Attempt to separate edge-management:

#### Changes only from here ####
web:
  - name: client-management
    bindPoints:
      - interface: 0.0.0.0:8441
        address: zt.mydomain.com:8441
    identity:
      ca:          "/home/ziti/.ziti/quickstart/zt/pki/zt.mydomain.com-intermediate/certs/zt.mydomain.com-intermediate.cert"
      key:         "/home/ziti/.ziti/quickstart/zt/pki/zt.mydomain.com-intermediate/keys/zt.mydomain.com-server.key"
      server_cert: "/home/ziti/.ziti/quickstart/zt/pki/zt.mydomain.com-intermediate/certs/zt.mydomain.com-server.chain.pem"
      cert:        "/home/ziti/.ziti/quickstart/zt/pki/zt.mydomain.com-intermediate/certs/zt.mydomain.com-client.cert"
    options:
      readTimeout: 5000ms
      writeTimeout: 100000ms
      minTLSVersion: TLS1.2
      maxTLSVersion: TLS1.3
    apis:
      - binding: edge-client
        options: { }
      - binding: fabric
        options: { }
      - binding: edge-management
        options: { }
  - name: management
    bindPoints:
      - interface: 0.0.0.0:8440
        address: zt.mydomain.com:8440
    identity:
      ca:          "/home/ziti/.ziti/quickstart/zt/pki/zt.mydomain.com-intermediate/certs/zt.mydomain.com-intermediate.cert"
      key:         "/home/ziti/.ziti/quickstart/zt/pki/zt.mydomain.com-intermediate/keys/zt.mydomain.com-server.key"
      server_cert: "/home/ziti/.ziti/quickstart/zt/pki/zt.mydomain.com-intermediate/certs/zt.mydomain.com-server.chain.pem"
      cert:        "/home/ziti/.ziti/quickstart/zt/pki/zt.mydomain.com-intermediate/certs/zt.mydomain.com-client.cert"
    options:
      readTimeout: 5000ms
      writeTimeout: 100000ms
      minTLSVersion: TLS1.3
      maxTLSVersion: TLS1.3
    apis:
      - binding: edge-management
        options: { }

I tried to find the issue by using @TheLumberjack example as well as the helmchart examples but couldn’t get it to work.

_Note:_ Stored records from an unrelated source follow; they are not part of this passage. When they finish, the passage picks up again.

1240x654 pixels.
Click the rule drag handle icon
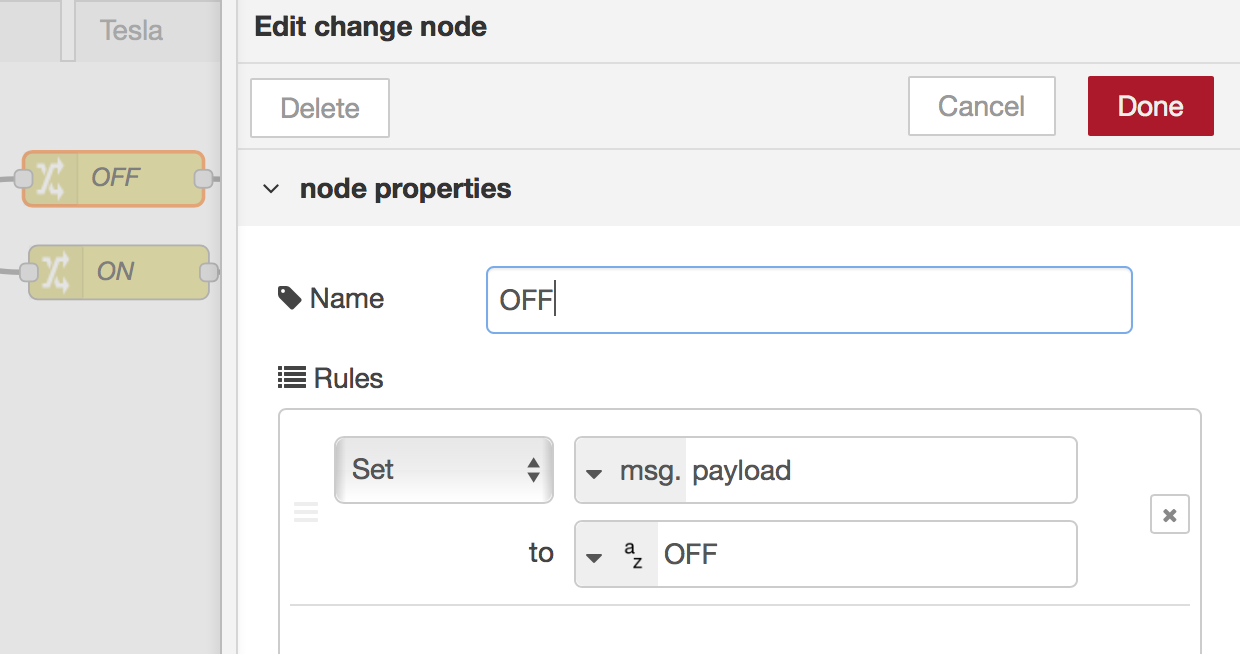coord(306,513)
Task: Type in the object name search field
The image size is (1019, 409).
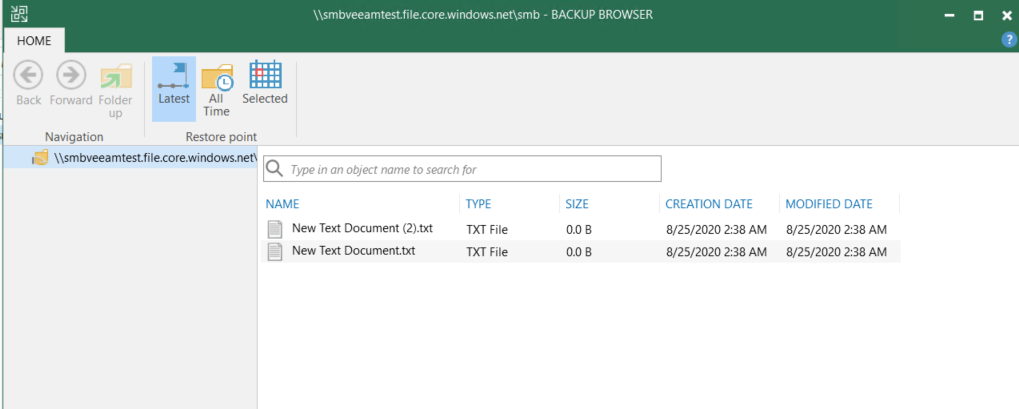Action: (x=470, y=169)
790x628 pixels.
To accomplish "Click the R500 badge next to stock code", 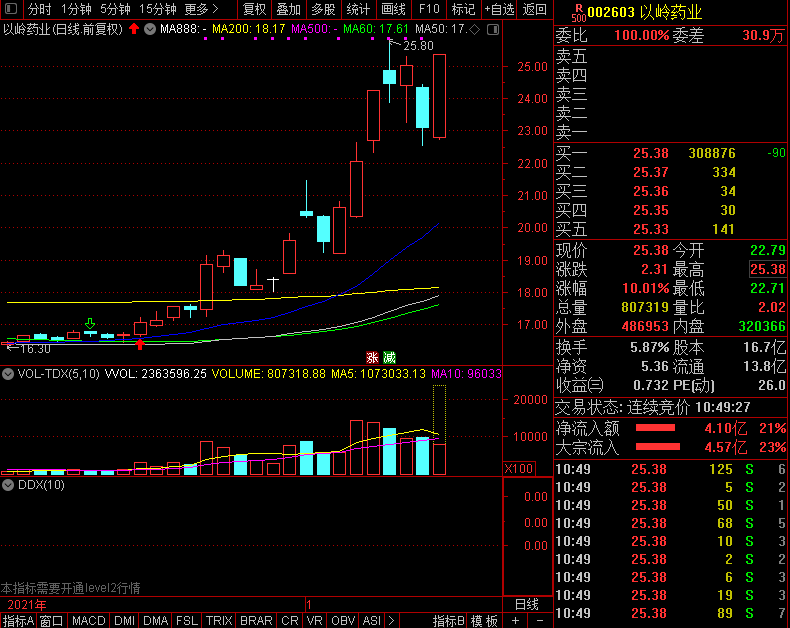I will point(578,12).
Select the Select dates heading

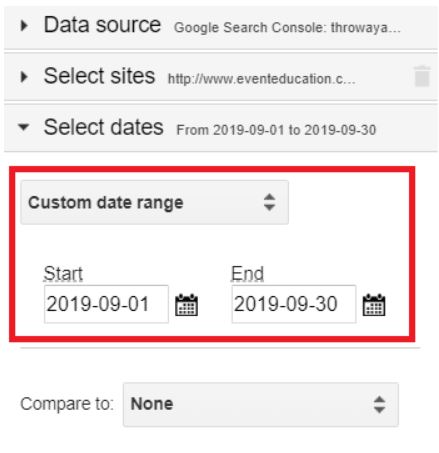(x=104, y=127)
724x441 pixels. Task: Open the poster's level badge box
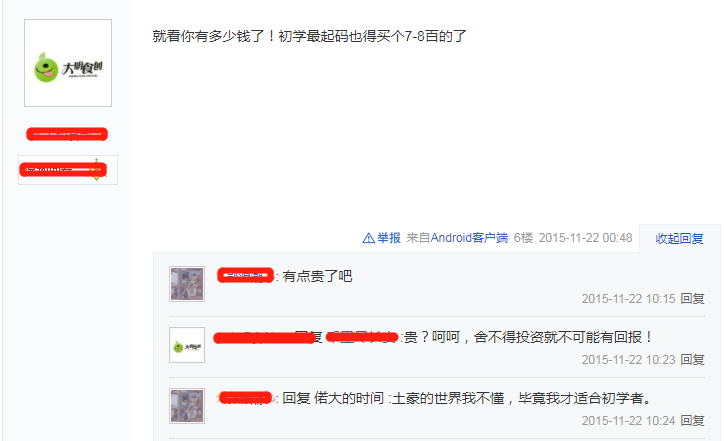click(68, 170)
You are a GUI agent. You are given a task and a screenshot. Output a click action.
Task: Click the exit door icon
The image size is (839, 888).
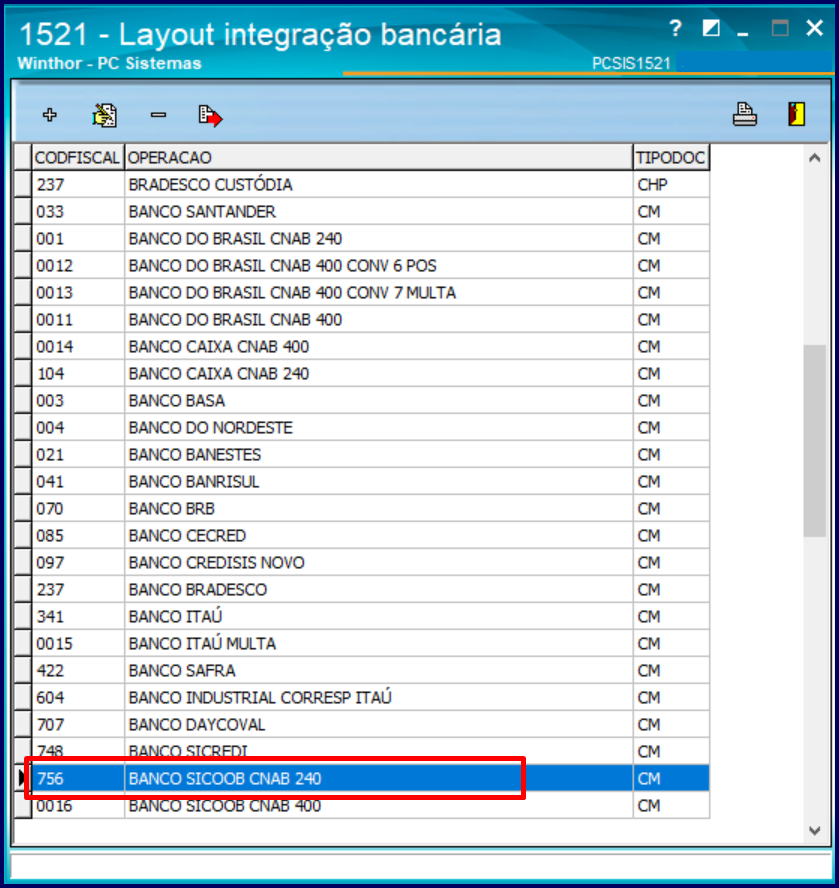796,115
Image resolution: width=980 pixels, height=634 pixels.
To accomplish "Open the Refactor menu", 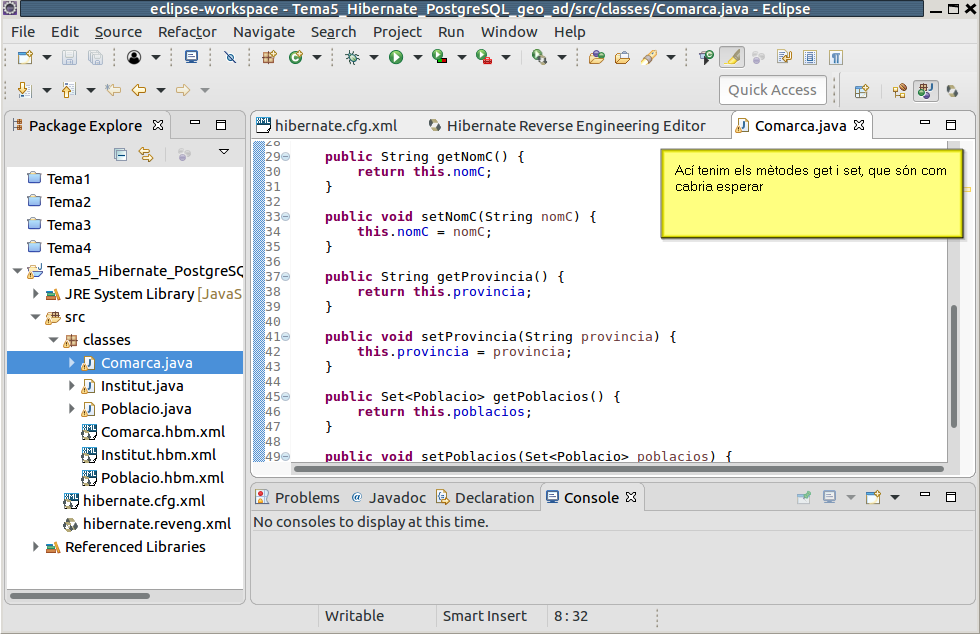I will click(x=187, y=31).
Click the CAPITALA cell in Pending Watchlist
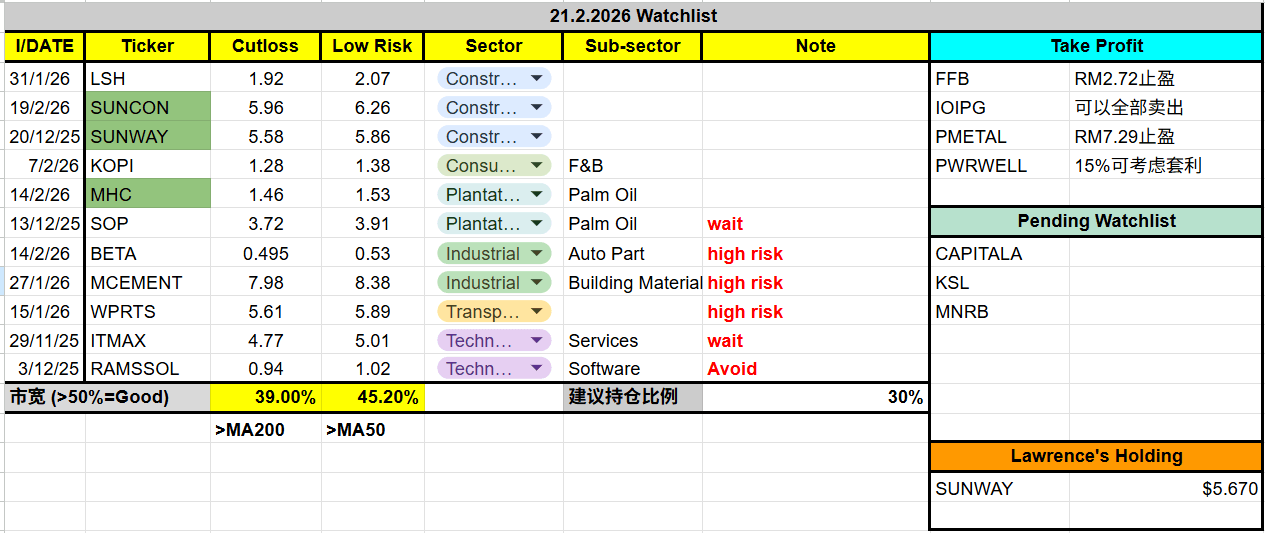 999,254
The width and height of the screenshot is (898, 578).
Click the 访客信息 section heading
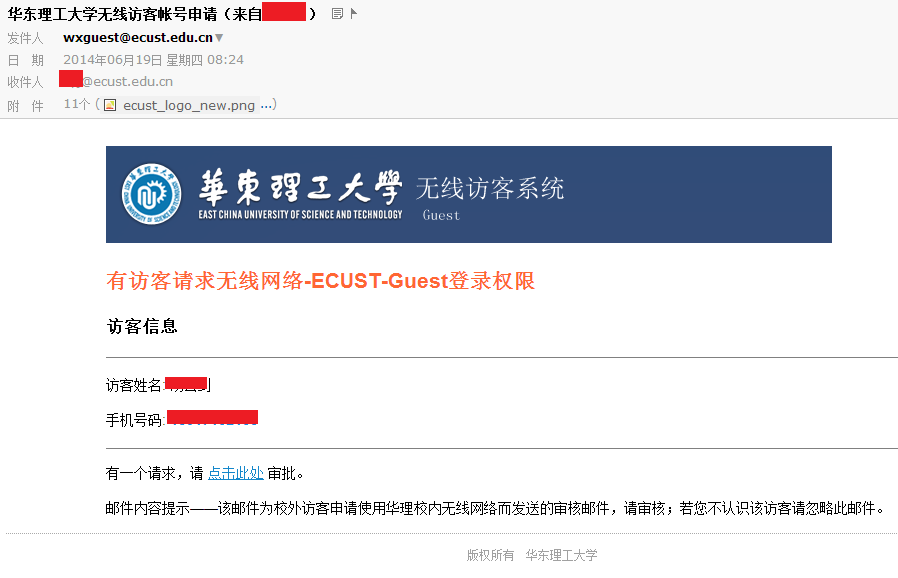coord(142,326)
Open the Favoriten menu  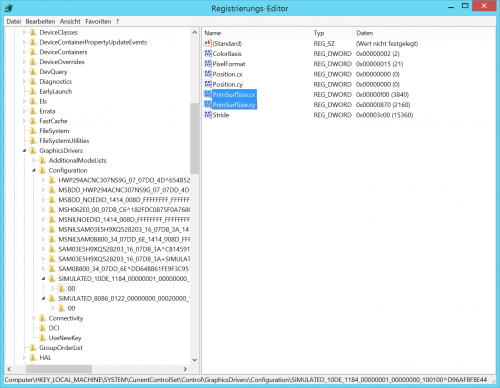tap(98, 21)
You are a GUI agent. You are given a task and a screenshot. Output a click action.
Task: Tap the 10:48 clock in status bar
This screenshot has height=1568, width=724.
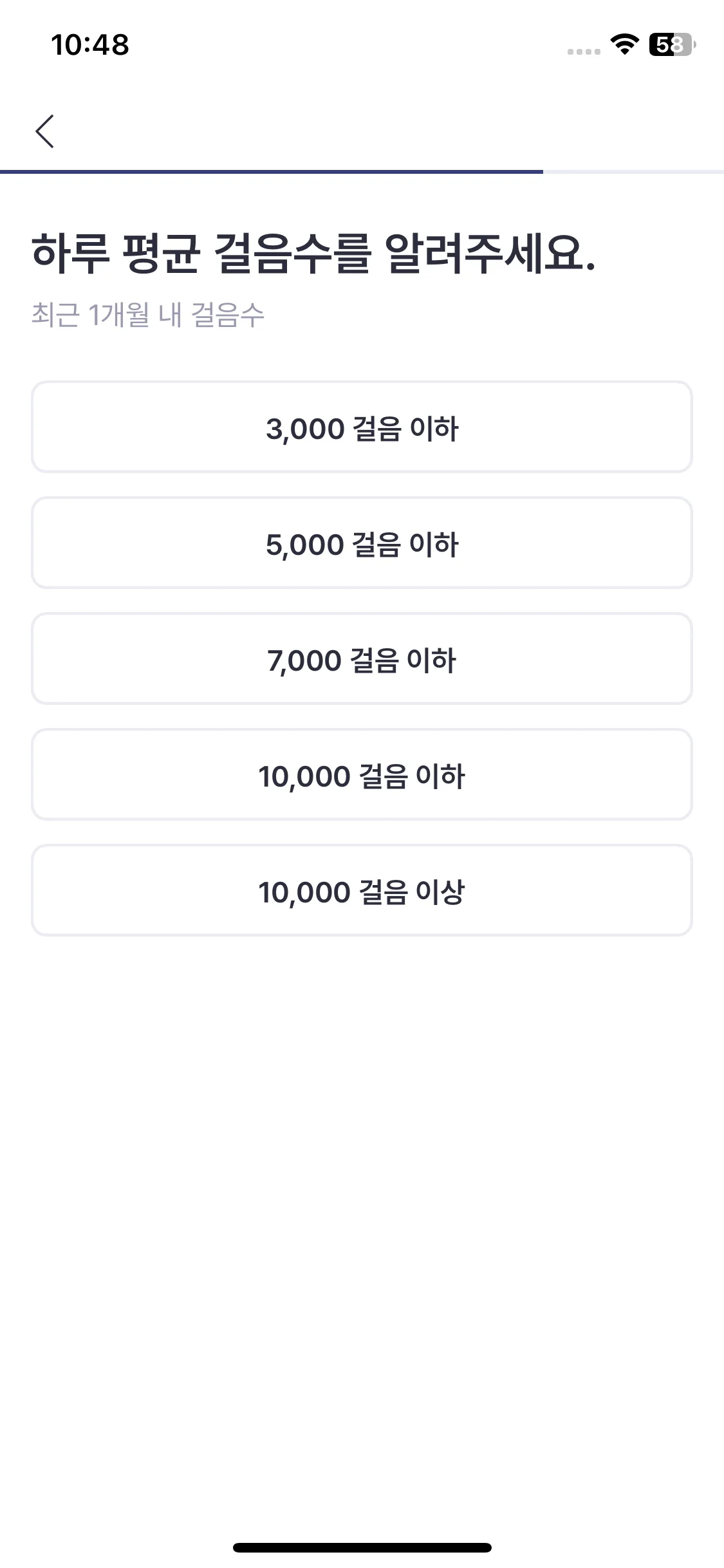point(90,45)
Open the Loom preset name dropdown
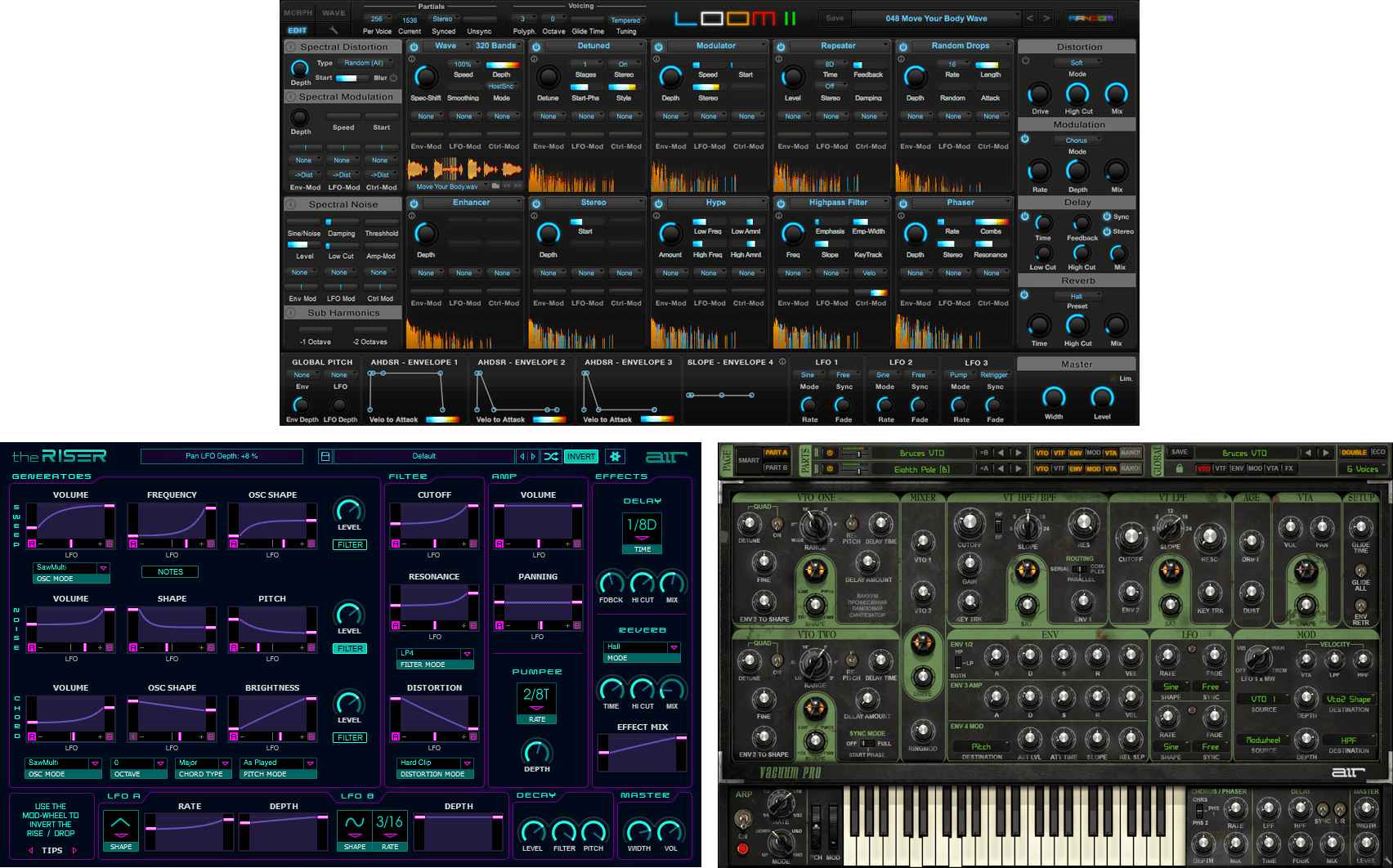Image resolution: width=1393 pixels, height=868 pixels. pyautogui.click(x=937, y=18)
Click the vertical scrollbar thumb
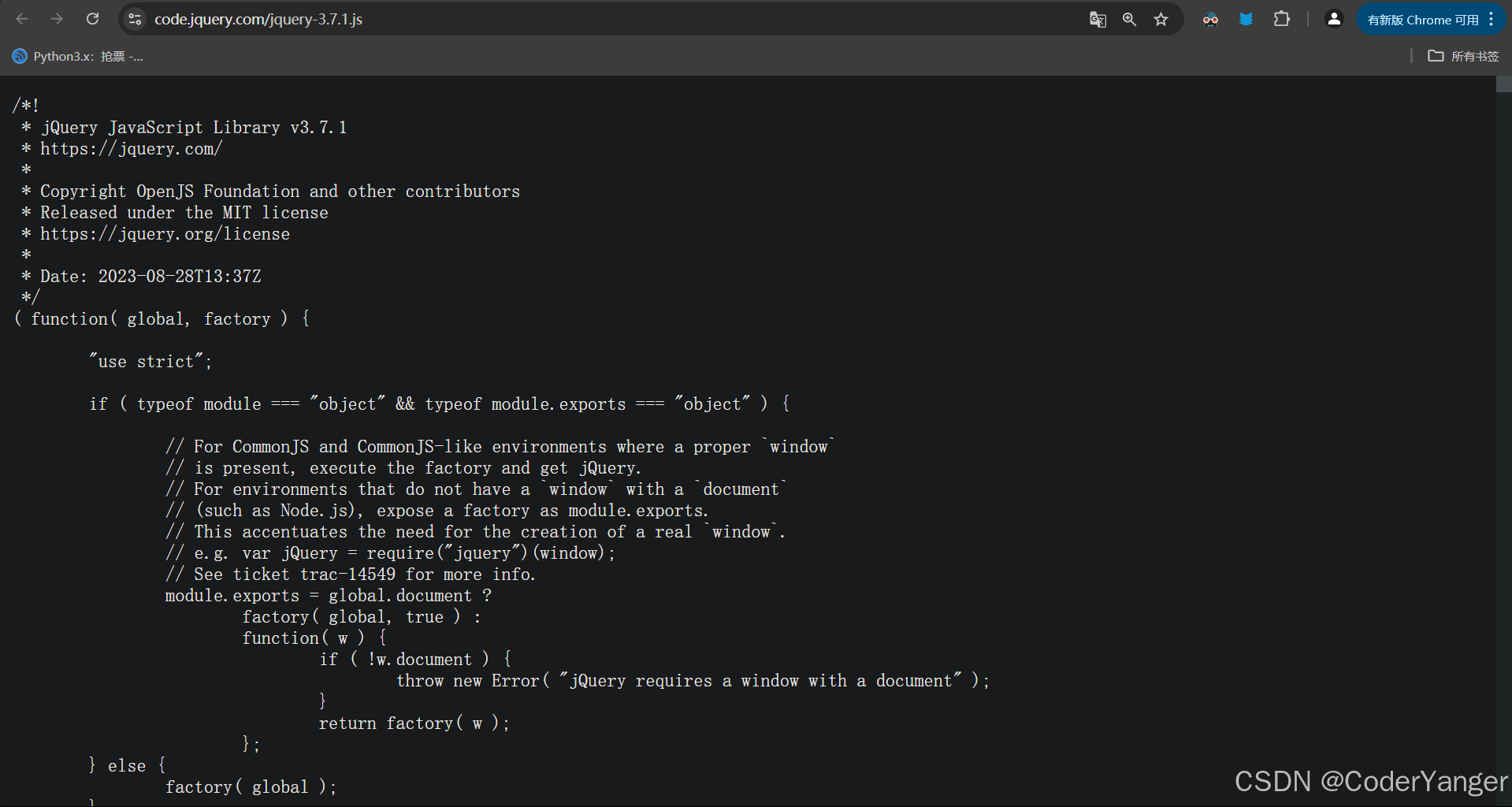The height and width of the screenshot is (807, 1512). [x=1504, y=84]
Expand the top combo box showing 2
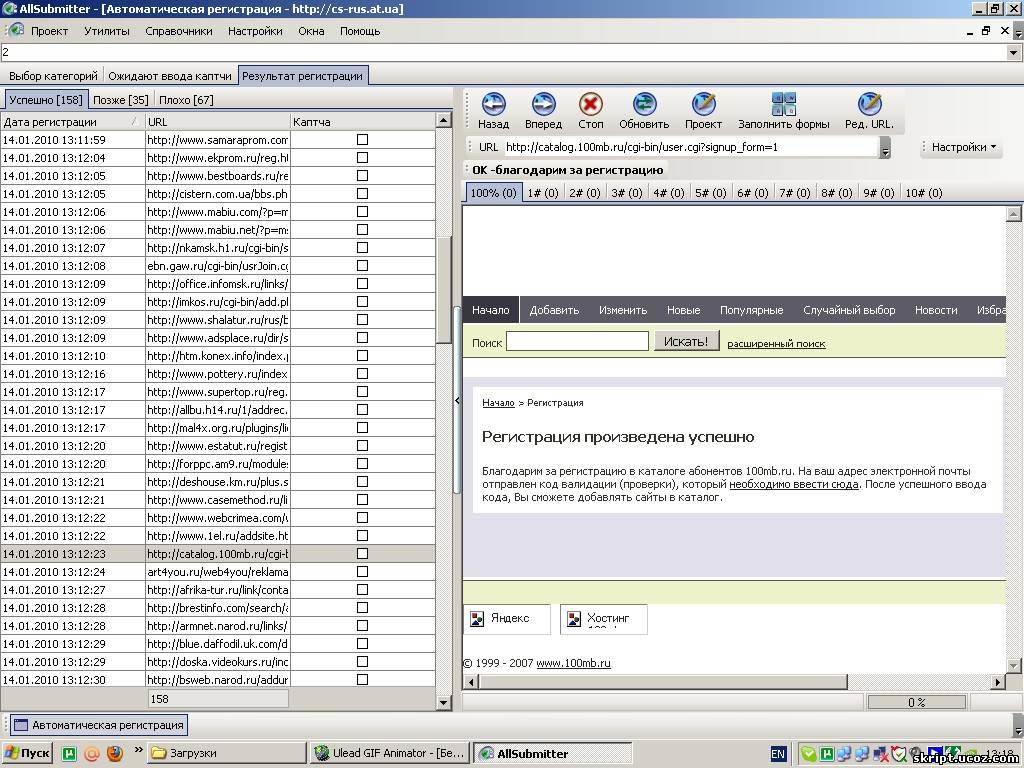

root@zt:~# netstat -tulpn | grep 8440
tcp6       0      0 :::8440                 :::*                    LISTEN      3081520/ziti-contro 
root@zt:~# curl -k -v https://localhost:8440
*   Trying ::1:8440...
* Connected to localhost (::1) port 8440 (#0)
* ALPN, offering h2
* ALPN, offering http/1.1
* successfully set certificate verify locations:
*  CAfile: /etc/ssl/certs/ca-certificates.crt
*  CApath: /etc/ssl/certs
* TLSv1.3 (OUT), TLS handshake, Client hello (1):
* TLSv1.3 (IN), TLS handshake, Server hello (2):
* TLSv1.3 (IN), TLS handshake, Encrypted Extensions (8):
* TLSv1.3 (IN), TLS handshake, Request CERT (13):
* TLSv1.3 (IN), TLS handshake, Certificate (11):
* TLSv1.3 (IN), TLS handshake, CERT verify (15):
* TLSv1.3 (IN), TLS handshake, Finished (20):
* TLSv1.3 (OUT), TLS change cipher, Change cipher spec (1):
* TLSv1.3 (OUT), TLS handshake, Certificate (11):
* TLSv1.3 (OUT), TLS handshake, Finished (20):
* SSL connection using TLSv1.3 / TLS_AES_128_GCM_SHA256
* ALPN, server accepted to use h2
* Server certificate:
*  subject: C=US; L=Charlotte; O=NetFoundry; OU=ADV-DEV; CN=zt.mydomain.com server certificate
*  start date: Oct 15 22:24:59 2022 GMT
*  expire date: Oct 15 22:25:57 2023 GMT
*  issuer: C=US; L=Charlotte; O=NetFoundry; OU=ADV-DEV; CN=zt.mydomain.com-intermediate
*  SSL certificate verify result: unable to get local issuer certificate (20), continuing anyway.
* Using HTTP2, server supports multi-use
* Connection state changed (HTTP/2 confirmed)
* Copying HTTP/2 data in stream buffer to connection buffer after upgrade: len=0
* Using Stream ID: 1 (easy handle 0x5580e17fd180)
> GET / HTTP/2
> Host: localhost:8440
> user-agent: curl/7.74.0
> accept: */*
> 
* TLSv1.3 (IN), TLS handshake, Newsession Ticket (4):
* Connection state changed (MAX_CONCURRENT_STREAMS == 250)!
< HTTP/2 404 
< content-length: 0
< date: Tue, 18 Jul 2023 11:25:51 GMT
< 
* Connection #0 to host localhost left intact

Any ideas what’s the issue here?
What exactly does

# the endpoint that management tools connect to the controller over.
mgmt:
  listener:             tls:0.0.0.0:10000

do? I couldn’t really make sense of the comment in the original config. Which kind of management tools are meant here? Does this have anything to do with e.g. ZAC?